## Work instruction
Lines containing "male" should be pulled from the material below.
________________
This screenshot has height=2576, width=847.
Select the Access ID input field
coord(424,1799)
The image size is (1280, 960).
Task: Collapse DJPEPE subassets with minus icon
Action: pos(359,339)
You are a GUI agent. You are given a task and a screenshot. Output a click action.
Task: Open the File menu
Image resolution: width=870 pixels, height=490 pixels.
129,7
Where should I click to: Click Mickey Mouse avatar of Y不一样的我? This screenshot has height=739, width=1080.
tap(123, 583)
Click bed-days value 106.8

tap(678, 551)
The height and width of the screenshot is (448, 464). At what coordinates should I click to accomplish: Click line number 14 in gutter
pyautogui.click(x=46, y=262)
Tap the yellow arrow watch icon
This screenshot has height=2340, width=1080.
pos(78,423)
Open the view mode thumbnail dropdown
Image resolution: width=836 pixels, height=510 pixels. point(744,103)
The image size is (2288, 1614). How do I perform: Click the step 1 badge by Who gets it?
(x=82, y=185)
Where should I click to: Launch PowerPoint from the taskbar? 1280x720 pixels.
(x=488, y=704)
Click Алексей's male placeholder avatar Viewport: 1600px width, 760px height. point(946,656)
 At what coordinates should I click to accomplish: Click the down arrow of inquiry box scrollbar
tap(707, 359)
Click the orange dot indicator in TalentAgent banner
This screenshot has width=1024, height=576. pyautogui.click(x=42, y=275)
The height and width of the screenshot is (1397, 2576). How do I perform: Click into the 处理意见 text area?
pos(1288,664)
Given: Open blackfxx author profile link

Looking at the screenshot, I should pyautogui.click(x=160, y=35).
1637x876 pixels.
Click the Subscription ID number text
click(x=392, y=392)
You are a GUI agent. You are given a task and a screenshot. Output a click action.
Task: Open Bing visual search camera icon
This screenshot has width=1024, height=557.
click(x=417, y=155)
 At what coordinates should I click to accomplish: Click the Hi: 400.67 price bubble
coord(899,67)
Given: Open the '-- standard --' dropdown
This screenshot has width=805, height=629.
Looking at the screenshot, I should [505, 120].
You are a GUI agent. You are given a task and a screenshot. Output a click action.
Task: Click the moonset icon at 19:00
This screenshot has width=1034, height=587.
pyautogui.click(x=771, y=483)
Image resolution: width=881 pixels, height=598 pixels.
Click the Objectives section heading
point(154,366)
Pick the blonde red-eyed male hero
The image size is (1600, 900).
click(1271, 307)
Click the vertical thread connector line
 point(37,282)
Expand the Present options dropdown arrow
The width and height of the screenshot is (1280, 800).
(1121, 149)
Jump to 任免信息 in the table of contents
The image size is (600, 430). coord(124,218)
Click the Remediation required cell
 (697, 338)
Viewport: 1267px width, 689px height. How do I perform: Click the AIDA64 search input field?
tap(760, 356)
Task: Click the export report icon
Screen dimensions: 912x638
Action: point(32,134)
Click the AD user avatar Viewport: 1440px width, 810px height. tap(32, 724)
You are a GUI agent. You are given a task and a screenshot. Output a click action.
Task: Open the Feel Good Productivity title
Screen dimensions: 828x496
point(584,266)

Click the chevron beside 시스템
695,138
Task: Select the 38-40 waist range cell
________________
## Your response
Click Алексей's male placeholder avatar Viewport: 1600px width, 760px height. point(946,656)
Pick the blonde red-eyed male hero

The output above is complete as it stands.